- Date: 6–12 February
- Edition: 15th
- Category: WTA Tier IV
- Draw: 32S / 16D
- Prize money: US$170,000
- Surface: Hard
- Location: Pattaya, Thailand

Champions

Singles
- Shahar Pe'er

Doubles
- Li Ting / Sun Tiantian
- ← 2005 · Thailand Open · 2007 →

= 2006 Pattaya Women's Open =

The 2006 Pattaya Women's Open was a women's tennis tournament played on outdoor hard courts. It was the 15th edition of the PTT Pattaya Open, and was part of the WTA Tier IV tournaments of the 2006 WTA Tour.

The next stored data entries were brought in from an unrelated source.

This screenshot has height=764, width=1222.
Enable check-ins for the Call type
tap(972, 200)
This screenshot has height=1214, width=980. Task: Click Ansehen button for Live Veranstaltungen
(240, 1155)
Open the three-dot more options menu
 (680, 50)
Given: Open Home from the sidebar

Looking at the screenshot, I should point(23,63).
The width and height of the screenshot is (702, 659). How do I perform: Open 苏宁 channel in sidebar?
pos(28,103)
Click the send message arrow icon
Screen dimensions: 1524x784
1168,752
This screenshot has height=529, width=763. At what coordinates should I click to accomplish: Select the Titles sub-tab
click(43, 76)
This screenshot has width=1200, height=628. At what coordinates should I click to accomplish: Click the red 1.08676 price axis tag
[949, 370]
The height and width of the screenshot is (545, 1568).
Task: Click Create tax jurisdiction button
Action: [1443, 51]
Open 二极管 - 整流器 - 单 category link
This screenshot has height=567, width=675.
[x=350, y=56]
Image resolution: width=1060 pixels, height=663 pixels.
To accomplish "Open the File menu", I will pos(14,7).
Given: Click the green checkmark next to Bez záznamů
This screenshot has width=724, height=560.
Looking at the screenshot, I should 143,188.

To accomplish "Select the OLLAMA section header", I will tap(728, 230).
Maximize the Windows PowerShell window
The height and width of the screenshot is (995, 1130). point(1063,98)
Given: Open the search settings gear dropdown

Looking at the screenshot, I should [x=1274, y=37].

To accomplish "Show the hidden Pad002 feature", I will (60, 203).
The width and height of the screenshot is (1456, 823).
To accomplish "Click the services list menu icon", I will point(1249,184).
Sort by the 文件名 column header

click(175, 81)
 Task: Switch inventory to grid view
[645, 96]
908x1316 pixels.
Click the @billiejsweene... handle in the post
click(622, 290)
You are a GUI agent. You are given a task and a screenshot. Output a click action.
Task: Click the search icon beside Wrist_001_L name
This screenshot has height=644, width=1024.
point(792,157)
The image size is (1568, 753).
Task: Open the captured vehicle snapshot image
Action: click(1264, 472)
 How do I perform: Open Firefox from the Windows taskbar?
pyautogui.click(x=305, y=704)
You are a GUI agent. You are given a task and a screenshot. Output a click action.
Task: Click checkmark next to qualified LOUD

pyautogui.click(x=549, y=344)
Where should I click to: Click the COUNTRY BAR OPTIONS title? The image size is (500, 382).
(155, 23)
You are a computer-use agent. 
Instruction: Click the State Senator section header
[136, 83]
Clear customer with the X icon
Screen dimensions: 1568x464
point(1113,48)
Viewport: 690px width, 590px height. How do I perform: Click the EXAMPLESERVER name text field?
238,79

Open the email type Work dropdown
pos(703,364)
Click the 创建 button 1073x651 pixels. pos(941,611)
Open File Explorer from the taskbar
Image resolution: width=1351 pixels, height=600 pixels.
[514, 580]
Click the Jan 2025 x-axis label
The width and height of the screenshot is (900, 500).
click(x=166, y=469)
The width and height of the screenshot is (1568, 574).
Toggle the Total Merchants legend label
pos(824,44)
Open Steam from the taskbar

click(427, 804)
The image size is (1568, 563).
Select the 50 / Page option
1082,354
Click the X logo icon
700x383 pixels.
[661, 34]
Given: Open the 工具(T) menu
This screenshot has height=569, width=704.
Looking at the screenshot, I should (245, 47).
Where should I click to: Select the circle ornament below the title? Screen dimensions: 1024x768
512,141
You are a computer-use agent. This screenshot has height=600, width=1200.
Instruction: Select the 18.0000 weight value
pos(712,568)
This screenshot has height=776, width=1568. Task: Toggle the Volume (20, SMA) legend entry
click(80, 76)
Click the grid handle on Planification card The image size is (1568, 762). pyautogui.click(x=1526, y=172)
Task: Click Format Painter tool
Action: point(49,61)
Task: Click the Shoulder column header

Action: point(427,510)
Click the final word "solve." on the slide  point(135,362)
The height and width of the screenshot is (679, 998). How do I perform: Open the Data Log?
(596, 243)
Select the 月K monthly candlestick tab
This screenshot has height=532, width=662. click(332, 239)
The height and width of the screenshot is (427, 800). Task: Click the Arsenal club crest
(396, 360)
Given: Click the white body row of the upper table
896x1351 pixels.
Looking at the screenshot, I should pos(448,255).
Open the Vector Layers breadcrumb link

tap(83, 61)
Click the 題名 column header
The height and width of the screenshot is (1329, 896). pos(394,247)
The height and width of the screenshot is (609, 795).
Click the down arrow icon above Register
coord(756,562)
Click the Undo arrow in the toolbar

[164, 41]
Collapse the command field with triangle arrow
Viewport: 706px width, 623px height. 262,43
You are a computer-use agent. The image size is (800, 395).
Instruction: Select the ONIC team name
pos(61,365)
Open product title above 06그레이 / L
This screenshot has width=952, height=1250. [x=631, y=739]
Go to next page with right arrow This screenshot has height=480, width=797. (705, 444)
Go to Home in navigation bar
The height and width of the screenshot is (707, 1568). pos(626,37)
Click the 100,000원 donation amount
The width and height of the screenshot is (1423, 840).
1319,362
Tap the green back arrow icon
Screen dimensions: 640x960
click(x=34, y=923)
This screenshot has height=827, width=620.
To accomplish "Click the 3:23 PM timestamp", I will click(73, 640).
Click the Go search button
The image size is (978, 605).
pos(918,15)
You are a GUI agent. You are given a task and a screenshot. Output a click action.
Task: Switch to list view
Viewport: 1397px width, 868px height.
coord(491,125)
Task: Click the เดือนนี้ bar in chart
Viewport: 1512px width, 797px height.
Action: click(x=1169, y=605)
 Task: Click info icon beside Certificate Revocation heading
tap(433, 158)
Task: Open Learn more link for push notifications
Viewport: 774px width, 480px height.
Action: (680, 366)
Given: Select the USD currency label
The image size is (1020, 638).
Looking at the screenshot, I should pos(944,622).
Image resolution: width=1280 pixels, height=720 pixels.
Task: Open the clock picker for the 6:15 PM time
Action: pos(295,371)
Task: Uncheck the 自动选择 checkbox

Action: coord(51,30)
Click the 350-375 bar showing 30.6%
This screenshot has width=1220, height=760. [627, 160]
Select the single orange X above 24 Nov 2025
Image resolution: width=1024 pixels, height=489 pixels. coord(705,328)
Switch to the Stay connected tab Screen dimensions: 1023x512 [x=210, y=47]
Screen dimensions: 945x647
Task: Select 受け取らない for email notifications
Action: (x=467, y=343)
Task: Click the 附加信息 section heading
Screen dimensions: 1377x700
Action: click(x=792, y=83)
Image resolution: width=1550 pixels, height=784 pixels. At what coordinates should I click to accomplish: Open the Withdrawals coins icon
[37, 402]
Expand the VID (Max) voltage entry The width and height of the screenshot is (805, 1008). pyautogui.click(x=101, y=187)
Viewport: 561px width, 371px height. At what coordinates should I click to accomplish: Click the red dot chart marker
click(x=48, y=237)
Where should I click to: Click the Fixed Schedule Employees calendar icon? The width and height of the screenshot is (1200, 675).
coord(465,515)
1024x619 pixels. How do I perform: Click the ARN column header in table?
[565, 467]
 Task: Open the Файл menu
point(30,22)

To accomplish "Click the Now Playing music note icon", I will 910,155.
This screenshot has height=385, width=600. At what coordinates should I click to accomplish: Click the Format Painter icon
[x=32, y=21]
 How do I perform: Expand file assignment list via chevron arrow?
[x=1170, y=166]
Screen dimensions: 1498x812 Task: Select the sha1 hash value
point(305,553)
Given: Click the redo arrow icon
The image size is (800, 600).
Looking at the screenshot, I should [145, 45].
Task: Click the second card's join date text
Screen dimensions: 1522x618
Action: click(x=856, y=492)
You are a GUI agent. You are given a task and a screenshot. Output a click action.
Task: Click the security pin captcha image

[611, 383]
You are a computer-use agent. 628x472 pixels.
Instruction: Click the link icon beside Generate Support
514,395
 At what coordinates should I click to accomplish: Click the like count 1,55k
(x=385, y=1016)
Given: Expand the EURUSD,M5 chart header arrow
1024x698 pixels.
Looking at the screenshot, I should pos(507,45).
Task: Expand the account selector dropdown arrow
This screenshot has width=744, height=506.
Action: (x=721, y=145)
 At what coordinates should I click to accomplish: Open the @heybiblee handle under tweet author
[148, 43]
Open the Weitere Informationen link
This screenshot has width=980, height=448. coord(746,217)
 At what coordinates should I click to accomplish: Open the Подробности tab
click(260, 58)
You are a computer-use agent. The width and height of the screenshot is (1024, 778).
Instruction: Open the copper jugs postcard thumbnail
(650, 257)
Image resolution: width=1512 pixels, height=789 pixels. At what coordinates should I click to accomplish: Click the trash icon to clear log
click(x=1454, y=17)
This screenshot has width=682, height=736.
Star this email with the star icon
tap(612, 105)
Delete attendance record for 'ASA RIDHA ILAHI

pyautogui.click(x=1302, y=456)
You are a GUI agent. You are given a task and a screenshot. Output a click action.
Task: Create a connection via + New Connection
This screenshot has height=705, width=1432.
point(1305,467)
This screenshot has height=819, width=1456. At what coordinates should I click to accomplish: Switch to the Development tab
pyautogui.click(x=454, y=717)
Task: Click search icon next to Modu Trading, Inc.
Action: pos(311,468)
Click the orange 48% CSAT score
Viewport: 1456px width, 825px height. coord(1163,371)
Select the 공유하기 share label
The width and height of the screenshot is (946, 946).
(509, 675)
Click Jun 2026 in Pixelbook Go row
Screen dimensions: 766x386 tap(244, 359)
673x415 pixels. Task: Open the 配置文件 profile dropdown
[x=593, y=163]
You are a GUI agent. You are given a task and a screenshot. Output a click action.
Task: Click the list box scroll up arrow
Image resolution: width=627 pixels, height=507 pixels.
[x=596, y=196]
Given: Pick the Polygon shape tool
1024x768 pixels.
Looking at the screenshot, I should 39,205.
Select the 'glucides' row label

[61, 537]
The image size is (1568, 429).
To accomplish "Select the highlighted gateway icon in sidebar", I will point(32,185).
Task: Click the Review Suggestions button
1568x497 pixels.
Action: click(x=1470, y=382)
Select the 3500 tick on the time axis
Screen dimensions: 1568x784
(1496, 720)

It was held in Pattaya, Thailand, from 6 February until 12 February 2007. Fourth-seeded Shahar Pe'er won the singles title.

==Finals==

===Singles===

ISR Shahar Pe'er defeated CRO Jelena Kostanić, 6–3, 6–1.
- It was the 1st singles title of Pe'er in her career.

===Doubles===

CHN Li Ting / CHN Sun Tiantian defeated CHN Yan Zi / CHN Zheng Jie, 3–6, 6–1, 7–6^{(7–5)}
- It was the 8th title for Li and the 7th title for Sun in their respective doubles careers.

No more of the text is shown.